*** Opening SOURCE INFORMATION ***
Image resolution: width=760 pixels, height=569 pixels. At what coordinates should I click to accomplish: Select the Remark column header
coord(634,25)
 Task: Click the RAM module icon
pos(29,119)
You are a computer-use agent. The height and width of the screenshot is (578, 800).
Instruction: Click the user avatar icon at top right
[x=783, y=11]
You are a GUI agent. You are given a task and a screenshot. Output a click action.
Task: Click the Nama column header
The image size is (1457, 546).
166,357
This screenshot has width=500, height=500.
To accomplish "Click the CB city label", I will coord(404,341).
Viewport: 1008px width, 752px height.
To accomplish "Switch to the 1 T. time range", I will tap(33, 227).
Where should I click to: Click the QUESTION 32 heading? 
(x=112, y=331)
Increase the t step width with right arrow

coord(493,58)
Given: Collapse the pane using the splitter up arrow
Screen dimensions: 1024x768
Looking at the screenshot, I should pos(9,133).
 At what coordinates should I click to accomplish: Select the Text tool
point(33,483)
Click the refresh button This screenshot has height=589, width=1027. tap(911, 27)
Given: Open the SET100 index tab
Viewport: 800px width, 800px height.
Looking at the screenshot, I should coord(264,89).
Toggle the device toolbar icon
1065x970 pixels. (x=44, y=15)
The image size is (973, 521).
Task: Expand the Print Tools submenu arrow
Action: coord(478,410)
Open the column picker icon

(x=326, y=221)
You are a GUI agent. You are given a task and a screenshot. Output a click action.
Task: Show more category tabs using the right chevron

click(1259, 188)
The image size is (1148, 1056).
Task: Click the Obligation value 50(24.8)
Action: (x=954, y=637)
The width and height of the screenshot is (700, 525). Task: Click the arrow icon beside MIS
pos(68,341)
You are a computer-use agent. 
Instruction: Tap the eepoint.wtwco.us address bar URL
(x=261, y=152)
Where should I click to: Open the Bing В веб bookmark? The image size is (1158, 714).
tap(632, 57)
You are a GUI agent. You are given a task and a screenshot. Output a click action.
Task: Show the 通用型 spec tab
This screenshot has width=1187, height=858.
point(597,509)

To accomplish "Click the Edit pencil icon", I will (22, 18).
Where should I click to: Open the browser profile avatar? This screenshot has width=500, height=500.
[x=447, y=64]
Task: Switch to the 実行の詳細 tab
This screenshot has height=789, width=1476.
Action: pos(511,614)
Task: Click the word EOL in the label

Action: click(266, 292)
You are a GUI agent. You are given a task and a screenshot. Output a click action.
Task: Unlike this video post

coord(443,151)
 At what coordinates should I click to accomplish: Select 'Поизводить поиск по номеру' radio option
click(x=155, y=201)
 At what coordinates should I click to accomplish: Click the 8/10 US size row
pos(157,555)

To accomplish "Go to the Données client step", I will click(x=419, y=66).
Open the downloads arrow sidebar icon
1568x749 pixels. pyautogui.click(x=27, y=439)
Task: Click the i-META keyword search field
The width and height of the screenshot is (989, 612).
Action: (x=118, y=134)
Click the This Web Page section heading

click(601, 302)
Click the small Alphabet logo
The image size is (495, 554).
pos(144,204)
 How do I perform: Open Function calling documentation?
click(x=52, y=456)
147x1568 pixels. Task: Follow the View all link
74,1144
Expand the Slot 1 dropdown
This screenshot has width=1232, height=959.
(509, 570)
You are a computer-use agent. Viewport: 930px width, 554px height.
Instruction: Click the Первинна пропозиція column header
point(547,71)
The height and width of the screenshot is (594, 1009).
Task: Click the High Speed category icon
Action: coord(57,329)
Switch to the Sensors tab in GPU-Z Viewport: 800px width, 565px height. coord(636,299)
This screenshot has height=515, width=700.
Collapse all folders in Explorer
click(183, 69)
*** Closing SOURCE INFORMATION ***
- **TASK DETAILS**
Copy each entry above exactly, leaving nothing out.

- **RESPONSE AREA**
Image resolution: width=760 pixels, height=569 pixels. At what coordinates should I click to accomplish: Select the Remark column header
coord(634,25)
 Task: Click the RAM module icon
pos(29,119)
You are a computer-use agent. The height and width of the screenshot is (578, 800).
Instruction: Click the user avatar icon at top right
[x=783, y=11]
You are a GUI agent. You are given a task and a screenshot. Output a click action.
Task: Click the Nama column header
The image size is (1457, 546).
166,357
This screenshot has width=500, height=500.
To accomplish "Click the CB city label", I will coord(404,341).
Viewport: 1008px width, 752px height.
To accomplish "Switch to the 1 T. time range", I will tap(33, 227).
Where should I click to: Click the QUESTION 32 heading? 
(x=112, y=331)
Increase the t step width with right arrow

coord(493,58)
Given: Collapse the pane using the splitter up arrow
Screen dimensions: 1024x768
Looking at the screenshot, I should pos(9,133).
 At what coordinates should I click to accomplish: Select the Text tool
point(33,483)
Click the refresh button This screenshot has height=589, width=1027. tap(911, 27)
Given: Open the SET100 index tab
Viewport: 800px width, 800px height.
Looking at the screenshot, I should coord(264,89).
Toggle the device toolbar icon
1065x970 pixels. (x=44, y=15)
The image size is (973, 521).
Task: Expand the Print Tools submenu arrow
Action: coord(478,410)
Open the column picker icon

(x=326, y=221)
You are a GUI agent. You are given a task and a screenshot. Output a click action.
Task: Show more category tabs using the right chevron

click(1259, 188)
The image size is (1148, 1056).
Task: Click the Obligation value 50(24.8)
Action: (x=954, y=637)
The width and height of the screenshot is (700, 525). Task: Click the arrow icon beside MIS
pos(68,341)
You are a computer-use agent. 
Instruction: Tap the eepoint.wtwco.us address bar URL
(x=261, y=152)
Where should I click to: Open the Bing В веб bookmark? The image size is (1158, 714).
tap(632, 57)
You are a GUI agent. You are given a task and a screenshot. Output a click action.
Task: Show the 通用型 spec tab
This screenshot has width=1187, height=858.
point(597,509)

To accomplish "Click the Edit pencil icon", I will (22, 18).
Where should I click to: Open the browser profile avatar? This screenshot has width=500, height=500.
[x=447, y=64]
Task: Switch to the 実行の詳細 tab
This screenshot has height=789, width=1476.
Action: pos(511,614)
Task: Click the word EOL in the label

Action: click(266, 292)
You are a GUI agent. You are given a task and a screenshot. Output a click action.
Task: Unlike this video post

coord(443,151)
 At what coordinates should I click to accomplish: Select 'Поизводить поиск по номеру' radio option
click(x=155, y=201)
 At what coordinates should I click to accomplish: Click the 8/10 US size row
pos(157,555)

To accomplish "Go to the Données client step", I will click(x=419, y=66).
Open the downloads arrow sidebar icon
1568x749 pixels. pyautogui.click(x=27, y=439)
Task: Click the i-META keyword search field
The width and height of the screenshot is (989, 612).
Action: (x=118, y=134)
Click the This Web Page section heading

click(601, 302)
Click the small Alphabet logo
The image size is (495, 554).
pos(144,204)
 How do I perform: Open Function calling documentation?
click(x=52, y=456)
147x1568 pixels. Task: Follow the View all link
74,1144
Expand the Slot 1 dropdown
This screenshot has width=1232, height=959.
(509, 570)
You are a computer-use agent. Viewport: 930px width, 554px height.
Instruction: Click the Первинна пропозиція column header
point(547,71)
The height and width of the screenshot is (594, 1009).
Task: Click the High Speed category icon
Action: coord(57,329)
Switch to the Sensors tab in GPU-Z Viewport: 800px width, 565px height. coord(636,299)
This screenshot has height=515, width=700.
Collapse all folders in Explorer
click(183, 69)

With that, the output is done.